====== RECORDS SUPPLIED ======

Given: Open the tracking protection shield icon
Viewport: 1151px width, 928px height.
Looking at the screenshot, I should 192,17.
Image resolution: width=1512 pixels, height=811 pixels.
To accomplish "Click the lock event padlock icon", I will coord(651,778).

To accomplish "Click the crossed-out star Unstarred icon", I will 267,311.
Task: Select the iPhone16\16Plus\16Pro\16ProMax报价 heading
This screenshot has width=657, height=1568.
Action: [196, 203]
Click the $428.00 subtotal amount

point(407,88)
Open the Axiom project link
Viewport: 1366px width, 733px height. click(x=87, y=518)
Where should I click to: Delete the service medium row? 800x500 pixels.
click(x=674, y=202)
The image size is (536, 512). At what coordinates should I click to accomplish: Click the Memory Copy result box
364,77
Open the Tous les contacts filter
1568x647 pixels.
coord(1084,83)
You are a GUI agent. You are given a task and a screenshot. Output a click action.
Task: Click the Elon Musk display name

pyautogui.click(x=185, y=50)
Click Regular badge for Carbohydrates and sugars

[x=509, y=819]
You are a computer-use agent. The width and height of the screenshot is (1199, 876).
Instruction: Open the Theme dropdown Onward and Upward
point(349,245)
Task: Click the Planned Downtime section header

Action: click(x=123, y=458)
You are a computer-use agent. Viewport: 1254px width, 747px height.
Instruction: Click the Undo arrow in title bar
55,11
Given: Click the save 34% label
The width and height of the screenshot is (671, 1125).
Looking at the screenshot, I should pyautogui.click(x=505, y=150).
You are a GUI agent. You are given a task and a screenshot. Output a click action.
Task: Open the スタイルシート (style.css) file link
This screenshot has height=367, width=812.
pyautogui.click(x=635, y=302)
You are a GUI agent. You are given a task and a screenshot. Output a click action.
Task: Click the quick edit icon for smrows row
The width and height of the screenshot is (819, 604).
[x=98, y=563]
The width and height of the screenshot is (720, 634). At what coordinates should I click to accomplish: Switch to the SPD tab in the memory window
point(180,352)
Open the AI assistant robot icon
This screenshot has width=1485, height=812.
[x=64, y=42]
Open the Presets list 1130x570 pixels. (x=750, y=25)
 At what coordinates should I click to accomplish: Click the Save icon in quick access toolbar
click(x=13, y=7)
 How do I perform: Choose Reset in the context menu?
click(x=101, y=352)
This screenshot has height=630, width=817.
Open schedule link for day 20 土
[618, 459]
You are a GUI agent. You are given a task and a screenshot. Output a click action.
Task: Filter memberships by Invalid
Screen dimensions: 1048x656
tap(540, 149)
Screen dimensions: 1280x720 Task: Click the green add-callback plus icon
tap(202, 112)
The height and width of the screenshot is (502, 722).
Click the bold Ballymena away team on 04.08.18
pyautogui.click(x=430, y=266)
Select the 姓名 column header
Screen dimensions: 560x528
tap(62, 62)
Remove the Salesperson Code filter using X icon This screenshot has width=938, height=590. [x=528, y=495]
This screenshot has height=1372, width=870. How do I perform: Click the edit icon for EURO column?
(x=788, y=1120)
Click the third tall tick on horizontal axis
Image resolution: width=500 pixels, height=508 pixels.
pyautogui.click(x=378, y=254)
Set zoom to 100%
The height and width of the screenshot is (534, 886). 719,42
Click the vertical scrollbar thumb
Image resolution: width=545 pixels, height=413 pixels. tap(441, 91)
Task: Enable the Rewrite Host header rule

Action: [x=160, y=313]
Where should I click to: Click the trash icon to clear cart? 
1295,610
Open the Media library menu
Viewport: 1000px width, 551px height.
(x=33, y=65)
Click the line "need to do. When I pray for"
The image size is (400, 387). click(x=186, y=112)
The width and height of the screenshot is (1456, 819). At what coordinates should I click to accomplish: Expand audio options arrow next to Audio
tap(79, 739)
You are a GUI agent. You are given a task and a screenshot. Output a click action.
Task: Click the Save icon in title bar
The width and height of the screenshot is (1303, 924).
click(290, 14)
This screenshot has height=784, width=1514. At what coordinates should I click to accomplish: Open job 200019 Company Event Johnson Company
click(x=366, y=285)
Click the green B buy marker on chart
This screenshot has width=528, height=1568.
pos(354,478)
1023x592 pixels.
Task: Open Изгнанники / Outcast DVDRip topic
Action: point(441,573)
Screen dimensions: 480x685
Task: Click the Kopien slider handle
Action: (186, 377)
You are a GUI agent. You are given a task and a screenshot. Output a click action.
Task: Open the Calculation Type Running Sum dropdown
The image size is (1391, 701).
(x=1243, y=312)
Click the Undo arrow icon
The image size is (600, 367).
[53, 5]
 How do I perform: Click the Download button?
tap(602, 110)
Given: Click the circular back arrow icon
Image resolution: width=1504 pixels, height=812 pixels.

======

#### [WHAT TO PRODUCE]
Each record above must be output without any alteration.

#### [EXERCISE OUTPUT]
Given: Open the tracking protection shield icon
Viewport: 1151px width, 928px height.
Looking at the screenshot, I should 192,17.
Image resolution: width=1512 pixels, height=811 pixels.
To accomplish "Click the lock event padlock icon", I will coord(651,778).

To accomplish "Click the crossed-out star Unstarred icon", I will 267,311.
Task: Select the iPhone16\16Plus\16Pro\16ProMax报价 heading
This screenshot has width=657, height=1568.
Action: [196, 203]
Click the $428.00 subtotal amount

point(407,88)
Open the Axiom project link
Viewport: 1366px width, 733px height. click(x=87, y=518)
Where should I click to: Delete the service medium row? 800x500 pixels.
click(x=674, y=202)
The image size is (536, 512). At what coordinates should I click to accomplish: Click the Memory Copy result box
364,77
Open the Tous les contacts filter
1568x647 pixels.
coord(1084,83)
You are a GUI agent. You are given a task and a screenshot. Output a click action.
Task: Click the Elon Musk display name

pyautogui.click(x=185, y=50)
Click Regular badge for Carbohydrates and sugars

[x=509, y=819]
You are a computer-use agent. The width and height of the screenshot is (1199, 876).
Instruction: Open the Theme dropdown Onward and Upward
point(349,245)
Task: Click the Planned Downtime section header

Action: click(x=123, y=458)
You are a computer-use agent. Viewport: 1254px width, 747px height.
Instruction: Click the Undo arrow in title bar
55,11
Given: Click the save 34% label
The width and height of the screenshot is (671, 1125).
Looking at the screenshot, I should pyautogui.click(x=505, y=150).
You are a GUI agent. You are given a task and a screenshot. Output a click action.
Task: Open the スタイルシート (style.css) file link
This screenshot has height=367, width=812.
pyautogui.click(x=635, y=302)
You are a GUI agent. You are given a task and a screenshot. Output a click action.
Task: Click the quick edit icon for smrows row
The width and height of the screenshot is (819, 604).
[x=98, y=563]
The width and height of the screenshot is (720, 634). At what coordinates should I click to accomplish: Switch to the SPD tab in the memory window
point(180,352)
Open the AI assistant robot icon
This screenshot has width=1485, height=812.
[x=64, y=42]
Open the Presets list 1130x570 pixels. (x=750, y=25)
 At what coordinates should I click to accomplish: Click the Save icon in quick access toolbar
click(x=13, y=7)
 How do I perform: Choose Reset in the context menu?
click(x=101, y=352)
This screenshot has height=630, width=817.
Open schedule link for day 20 土
[618, 459]
You are a GUI agent. You are given a task and a screenshot. Output a click action.
Task: Filter memberships by Invalid
Screen dimensions: 1048x656
tap(540, 149)
Screen dimensions: 1280x720 Task: Click the green add-callback plus icon
tap(202, 112)
The height and width of the screenshot is (502, 722).
Click the bold Ballymena away team on 04.08.18
pyautogui.click(x=430, y=266)
Select the 姓名 column header
Screen dimensions: 560x528
tap(62, 62)
Remove the Salesperson Code filter using X icon This screenshot has width=938, height=590. [x=528, y=495]
This screenshot has height=1372, width=870. How do I perform: Click the edit icon for EURO column?
(x=788, y=1120)
Click the third tall tick on horizontal axis
Image resolution: width=500 pixels, height=508 pixels.
pyautogui.click(x=378, y=254)
Set zoom to 100%
The height and width of the screenshot is (534, 886). 719,42
Click the vertical scrollbar thumb
Image resolution: width=545 pixels, height=413 pixels. tap(441, 91)
Task: Enable the Rewrite Host header rule

Action: [x=160, y=313]
Where should I click to: Click the trash icon to clear cart? 
1295,610
Open the Media library menu
Viewport: 1000px width, 551px height.
(x=33, y=65)
Click the line "need to do. When I pray for"
The image size is (400, 387). click(x=186, y=112)
The width and height of the screenshot is (1456, 819). At what coordinates should I click to accomplish: Expand audio options arrow next to Audio
tap(79, 739)
You are a GUI agent. You are given a task and a screenshot. Output a click action.
Task: Click the Save icon in title bar
The width and height of the screenshot is (1303, 924).
click(290, 14)
This screenshot has height=784, width=1514. At what coordinates should I click to accomplish: Open job 200019 Company Event Johnson Company
click(x=366, y=285)
Click the green B buy marker on chart
This screenshot has width=528, height=1568.
pos(354,478)
1023x592 pixels.
Task: Open Изгнанники / Outcast DVDRip topic
Action: point(441,573)
Screen dimensions: 480x685
Task: Click the Kopien slider handle
Action: (186, 377)
You are a GUI agent. You are given a task and a screenshot. Output a click action.
Task: Open the Calculation Type Running Sum dropdown
The image size is (1391, 701).
(x=1243, y=312)
Click the Undo arrow icon
The image size is (600, 367).
[53, 5]
 How do I perform: Click the Download button?
tap(602, 110)
Given: Click the circular back arrow icon
Image resolution: width=1504 pixels, height=812 pixels.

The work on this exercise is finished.